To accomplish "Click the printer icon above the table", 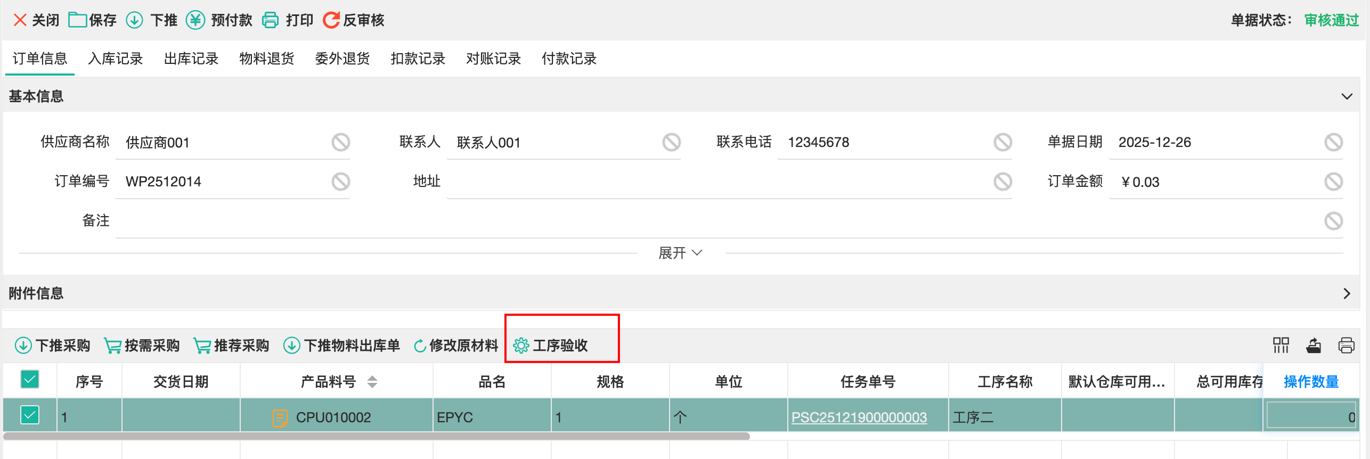I will click(1346, 346).
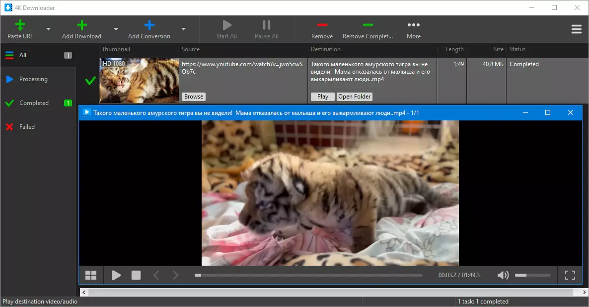Screen dimensions: 589x307
Task: Expand the Add Conversion dropdown arrow
Action: [183, 29]
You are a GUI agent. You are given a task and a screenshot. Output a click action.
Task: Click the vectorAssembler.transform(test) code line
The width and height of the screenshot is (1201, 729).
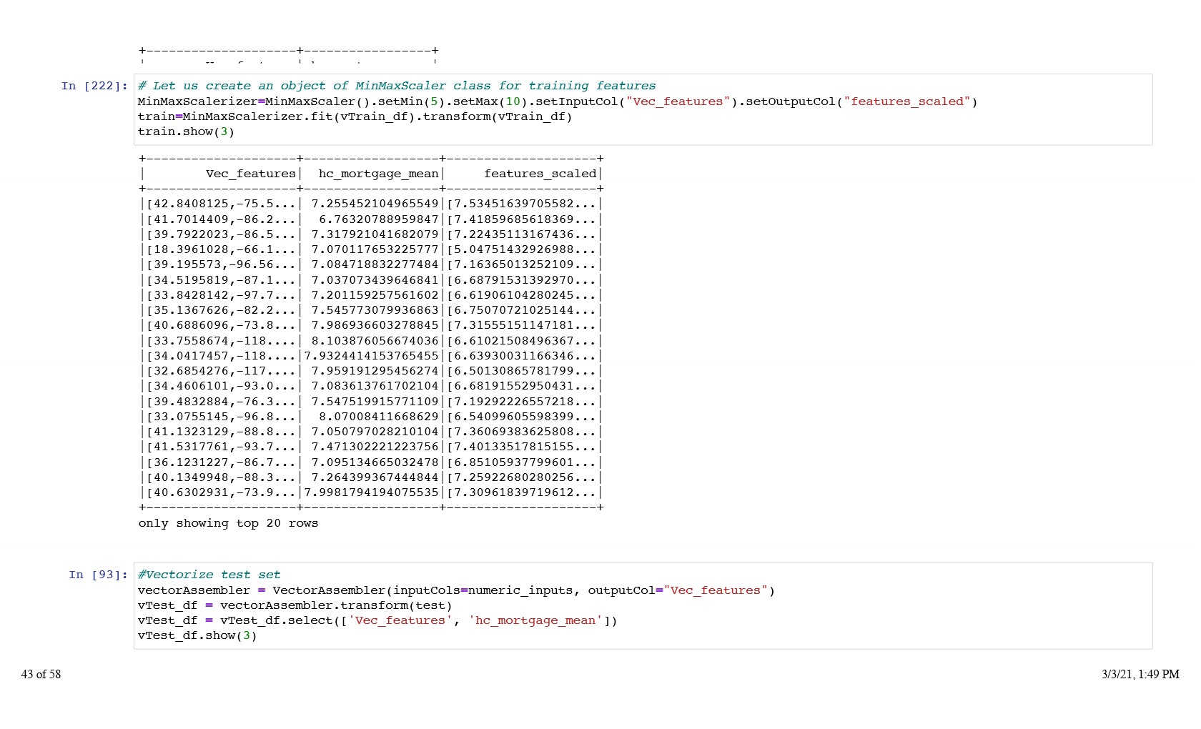pyautogui.click(x=295, y=605)
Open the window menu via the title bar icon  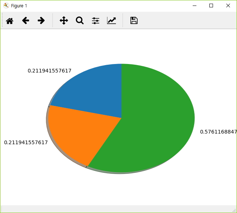[6, 6]
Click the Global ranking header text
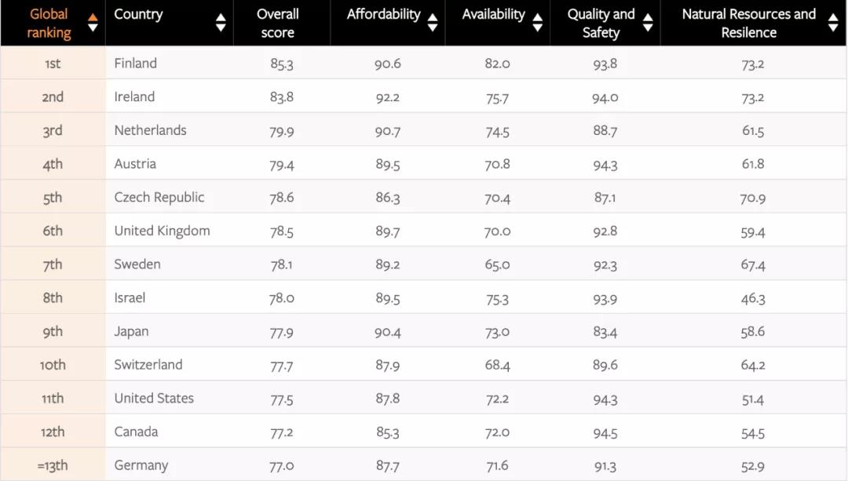The height and width of the screenshot is (481, 848). pos(49,24)
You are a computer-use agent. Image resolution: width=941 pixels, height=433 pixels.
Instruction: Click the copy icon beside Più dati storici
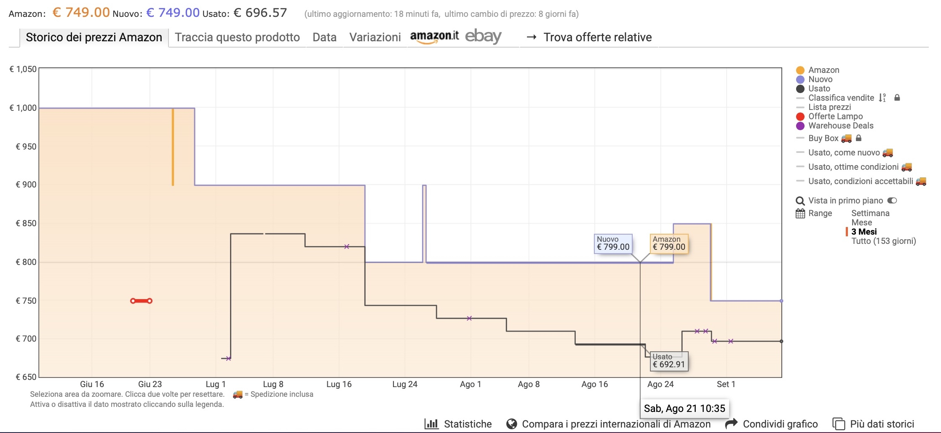tap(838, 424)
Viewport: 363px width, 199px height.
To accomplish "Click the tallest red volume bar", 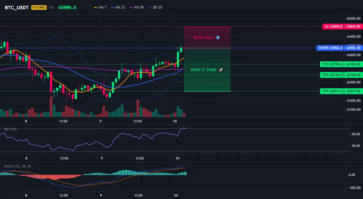I will tap(51, 107).
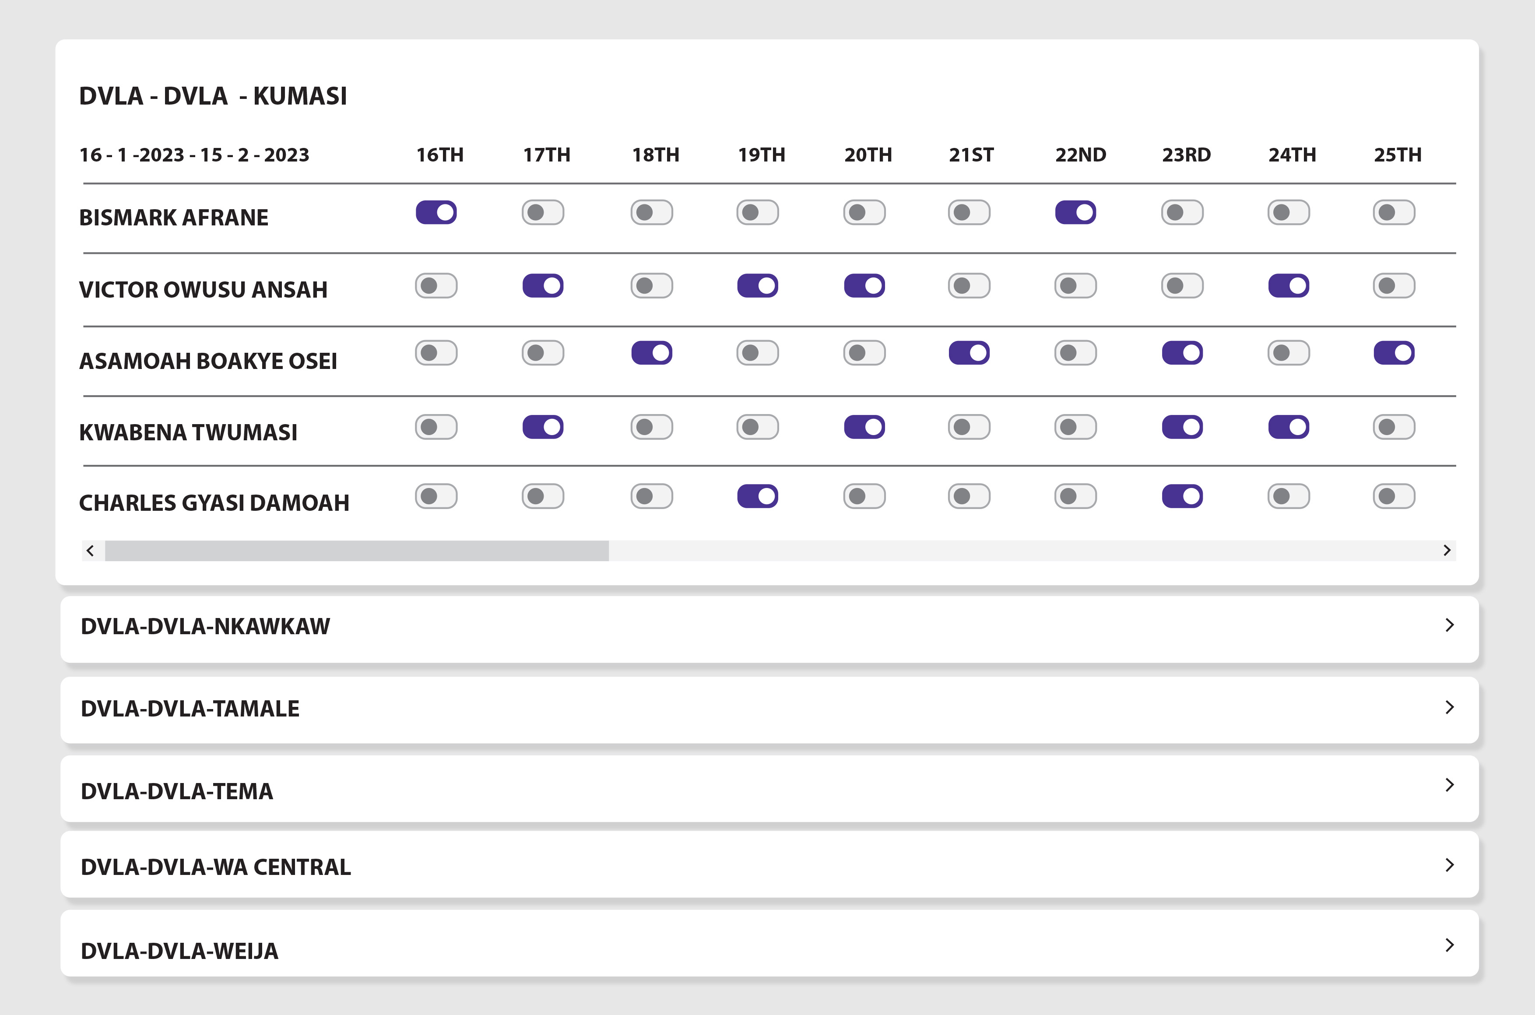Viewport: 1535px width, 1015px height.
Task: Click the Asamoah Boakye Osei name
Action: [x=208, y=361]
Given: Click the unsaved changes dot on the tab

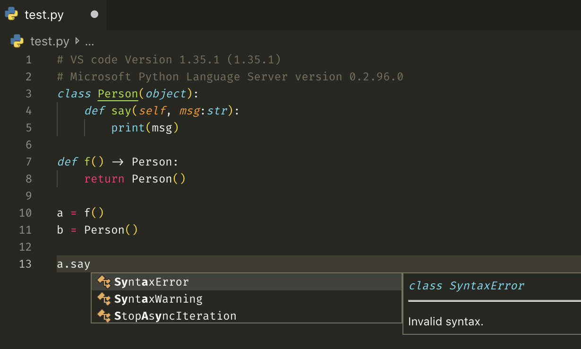Looking at the screenshot, I should pos(94,14).
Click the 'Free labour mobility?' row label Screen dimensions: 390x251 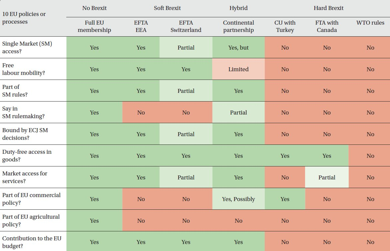point(24,69)
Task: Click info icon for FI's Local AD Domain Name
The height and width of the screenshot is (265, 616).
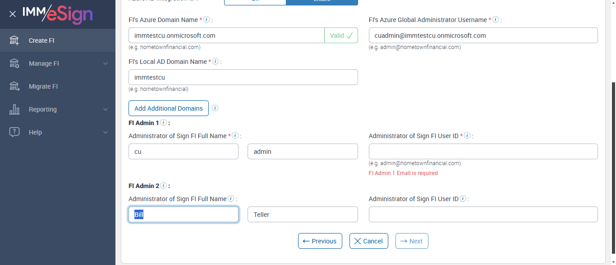Action: 216,61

Exercise: Work out how many lines of the records contain the word "agent". Give that number and nothing more.

Answer box: 2